QUEERANTINED: Gay Things To Do When You’re Stuck Inside

Shave your head.

What are you? Gay.

Where are you? Stuck inside. 

Dark times call for light activities. Here’s how you can excel inside your house this week:

Work out.

When this is over, you’ll want to be as hot and healthy and strong as possible. On the day you finally leave your house, you’re going to lift your shirt to reveal a solidly chiseled 8-pack of abs. Then you’re going to skip down the street knowing you could yank all the small trees out of the earth if you wanted to. That’s how strong you’re going to be. I recommend 250 sit-ups and 250 push-ups a day. Get ‘er done.

Teach your cat new tricks.

Record them. Put them on the internet for others to enjoy. Germs are contagious, but so is happiness. Also, this might make you some new e-friends. In the best-case scenario, you’ll become a YouTube sensation and pop out of this dark time with a sparkly new destiny you never imagined for yourself.

Start a blog called “Lesbo At Home.”

Either that or “Domesticated.” Or whatever, you’re smart, choose your own title. Use a pen name and be brutally honest. Since you can’t go see your therapist, you can get real in cyberspace instead. Think Glennon Doyle. You might get a book deal out of this. Even if not, the comments on your posts might cause you to have some serious breakthroughs. Emotional growth is the best!

If you love someone and they don’t know it, now is the time, dumb ass.

Make the call. Take the leap. If it’s meant to work out, it will. If not, at least you know. How can we move forward while staying at home? That is the question.

Invite your crush over to watch a movie.

You’ll be wearing a face mask and gloves and so will she. Can you imagine the sexual tension? Can you imagine how much more tension there will be when you tickle each other with feathers, perhaps the feathers you’ve re-allocated from your cat’s favorite toy? I’m so excited for you. 

Three letters: D-I-Y.

If you’re a real queer lady, you know how to fix stuff. If you’re a busy human, your home improvement projects fall to the crusty bottom of your To-Do list every week. You know those paintings in your closet that yearn to be hung? You know that spot in the shower head that shoots a line of water straight at the ceiling? Oh, and then there’s your janky doorknob and that one dead lightbulb that’s been bugging you forever. When are you going to cross these items off your list? Right now, dude. Your toolbox awaits you. 

Sign up.

That basketball league you’ve been thinking of joining? That poker night? That gay summer cruise, during which you’re going to look so hot thanks to all the push-ups and sit-ups you did? Yes, fill out your name and address. Pay the money. Bask in pictures of beautiful sandlots and seas. In other words, start future tripping. Hard.

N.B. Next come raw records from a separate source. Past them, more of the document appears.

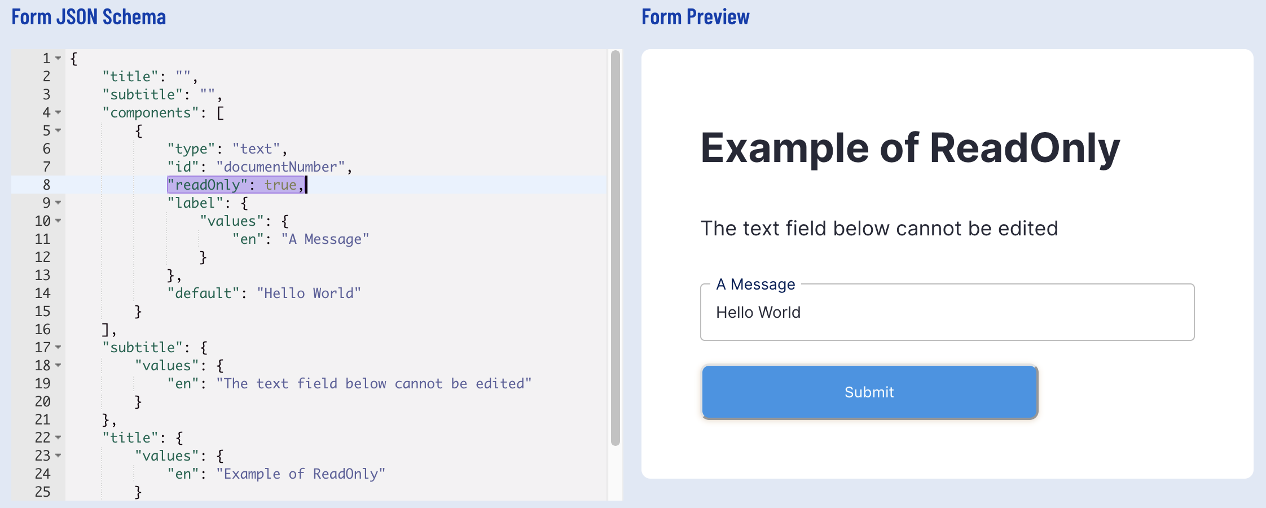Collapse the subtitle "values" block on line 18
This screenshot has height=508, width=1266.
58,366
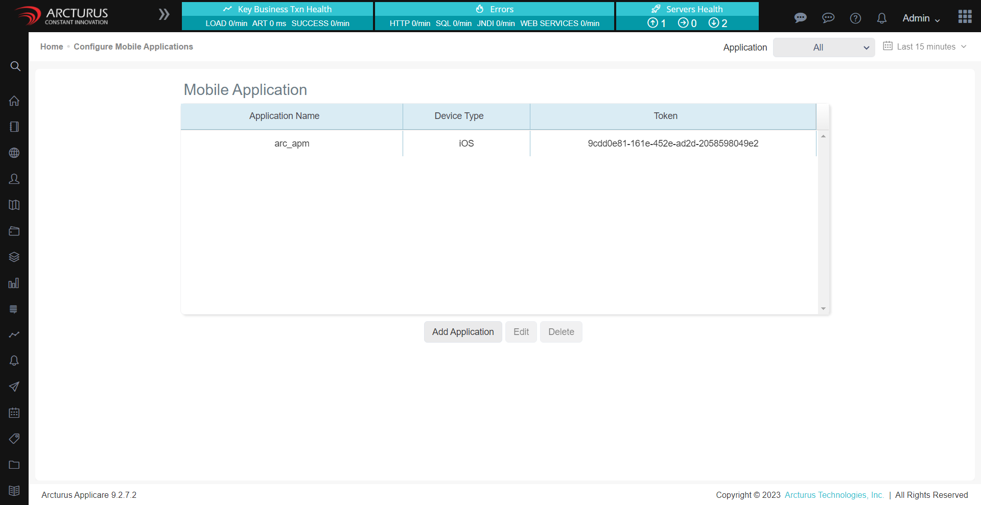Expand the Admin user menu
The height and width of the screenshot is (505, 981).
coord(921,18)
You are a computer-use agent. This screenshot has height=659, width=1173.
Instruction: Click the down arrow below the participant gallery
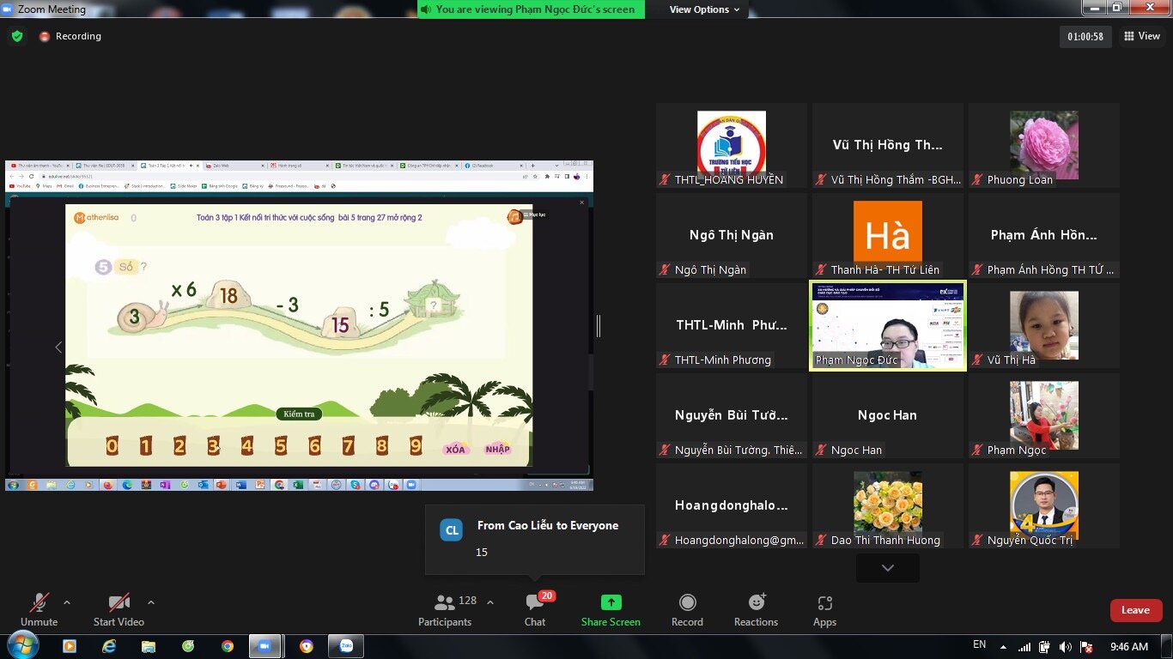coord(887,567)
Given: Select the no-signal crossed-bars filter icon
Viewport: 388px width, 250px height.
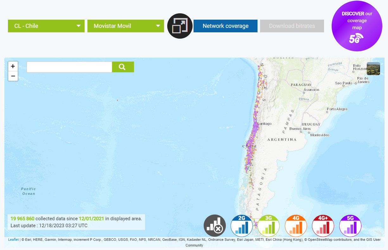Looking at the screenshot, I should click(x=215, y=226).
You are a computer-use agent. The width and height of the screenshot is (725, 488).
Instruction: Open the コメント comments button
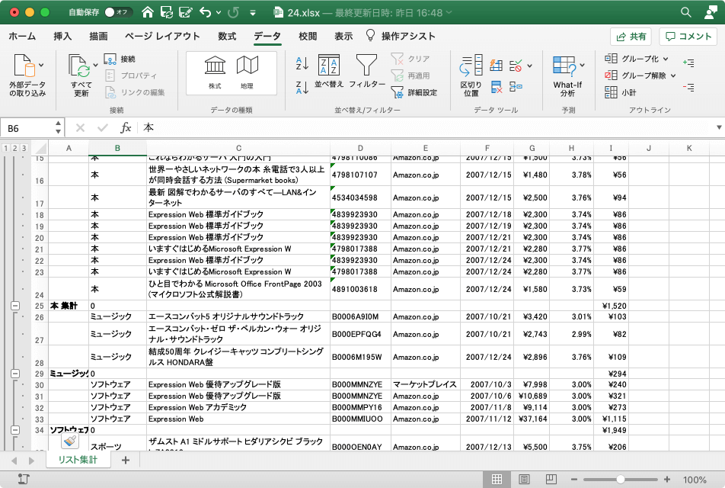point(688,37)
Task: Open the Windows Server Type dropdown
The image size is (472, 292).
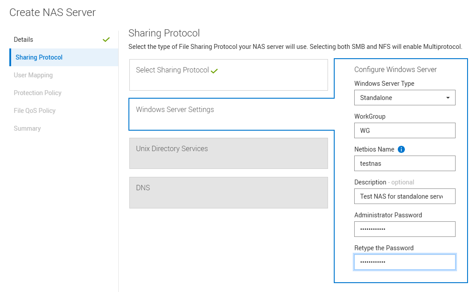Action: click(x=404, y=97)
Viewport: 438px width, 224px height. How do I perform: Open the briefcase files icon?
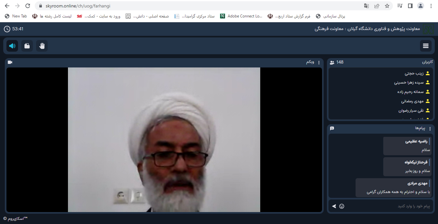(27, 46)
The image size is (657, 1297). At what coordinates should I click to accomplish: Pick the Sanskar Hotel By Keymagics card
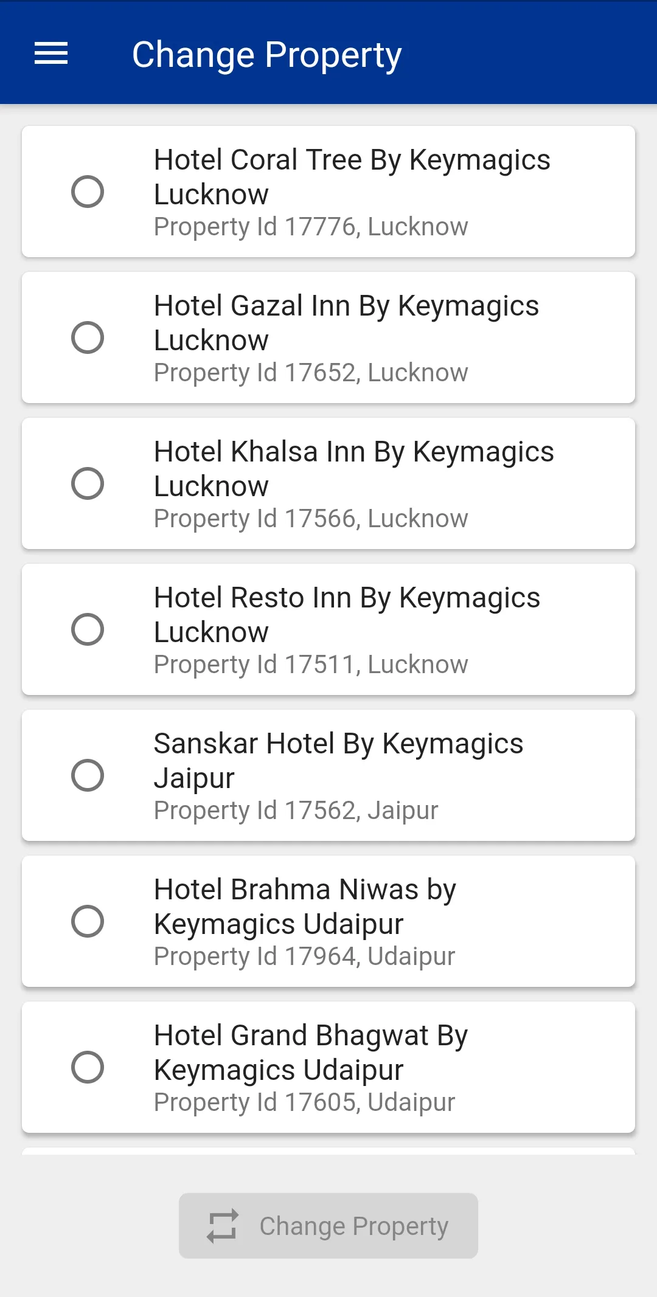[329, 775]
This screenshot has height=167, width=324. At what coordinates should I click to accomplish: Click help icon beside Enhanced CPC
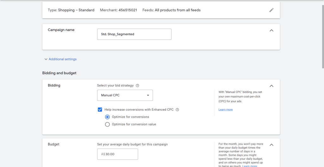point(177,110)
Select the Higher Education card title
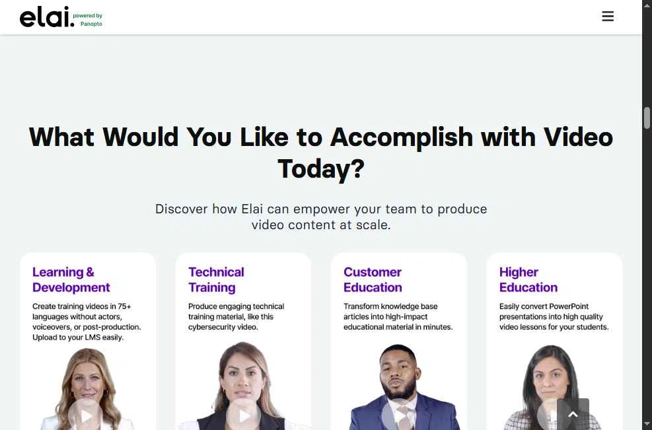Screen dimensions: 652x430 click(x=528, y=279)
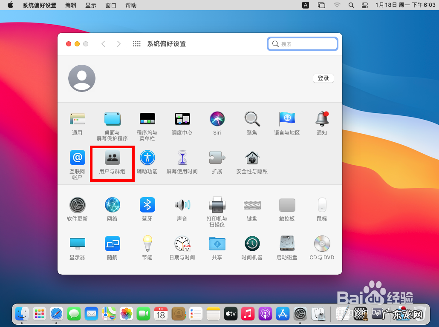The height and width of the screenshot is (327, 439).
Task: Open the 窗口 menu in menu bar
Action: pos(111,5)
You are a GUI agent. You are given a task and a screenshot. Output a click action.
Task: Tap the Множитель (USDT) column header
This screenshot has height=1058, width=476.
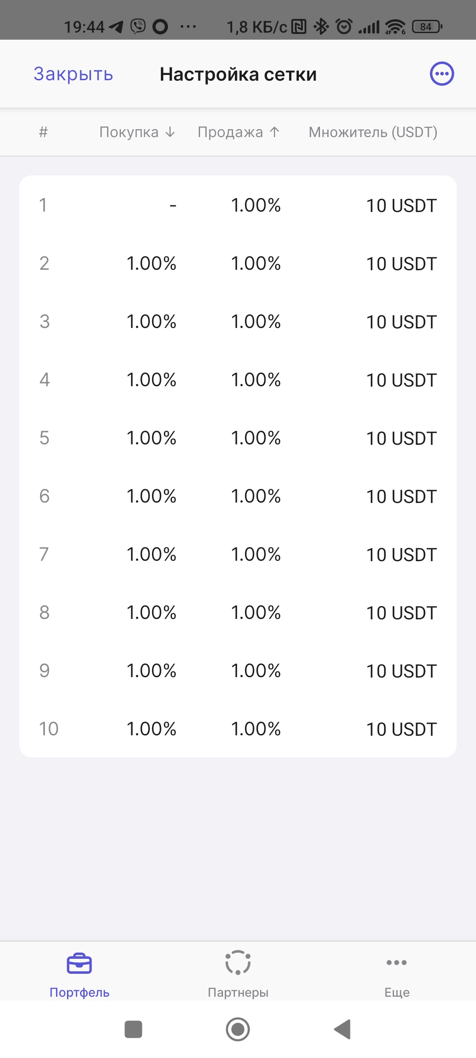(x=373, y=132)
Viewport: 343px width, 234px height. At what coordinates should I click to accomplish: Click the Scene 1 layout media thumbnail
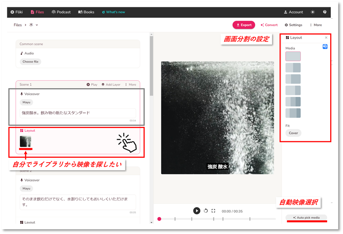25,141
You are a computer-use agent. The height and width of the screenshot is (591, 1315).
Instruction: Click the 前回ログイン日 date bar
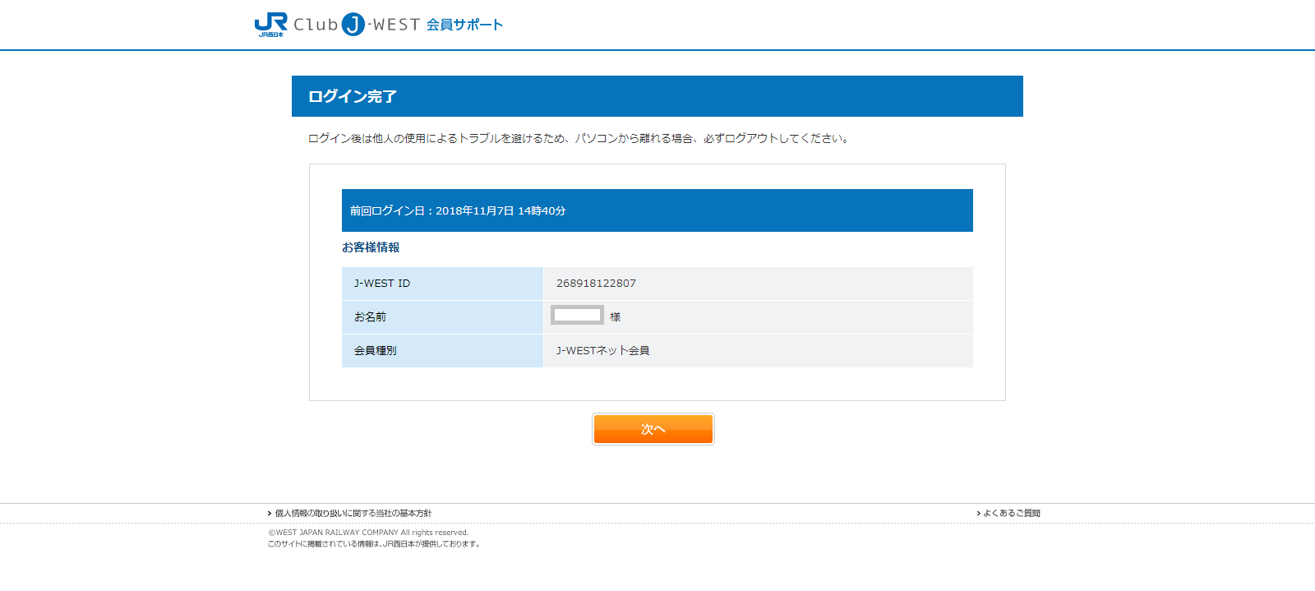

Online shopping, obviously.

Do you need a new fedora? What about some white sneakers or a sweet leather jacket? Now that you have hours upon hours at home, you can spend it scavenging for deals. If all this time at home has led you to some deep new conclusions about the person you want to be, you might consider how your apparel might reflect these insights. Maybe you never thought you were a fedora woman, but maybe now, you’re asking, Well, why not? 

This should go without saying, but I’ll say it anyway, just in case: get yourself a new sex toy right now. 

Then bake yourself a cake and throw yourself a party of one. 

After your new things arrive, you’ll want to get rid of some old things.

Are you holding on to some fugly bandana given to you by a former lover who was actually, upon further review, kind of a dick? If so, then hell no to that, friend. Put that bandana in a bye-bye bag and move on. Do not overthink this.

Read The Price of Salt by Patricia Highsmith. 

Watch “But I’m A Cheerleader” 14 times.

Learn how to cook an eggplant 7 ways so you can impress some ladies at a dinner party in the future. 

Start meditating.

Notice the thoughts you’ve been conveniently ignoring while rushing through your busy life. Do you hate your car? Is your partner an asshole? Whatever it is, write it down under the title CLEAR THOUGHTS THIS GAY LADY MIGHT SOON FORGET. 

If you’ve been thinking about shaving your head but you’ve been too scared to do it, now is absolutely the time to shave your head.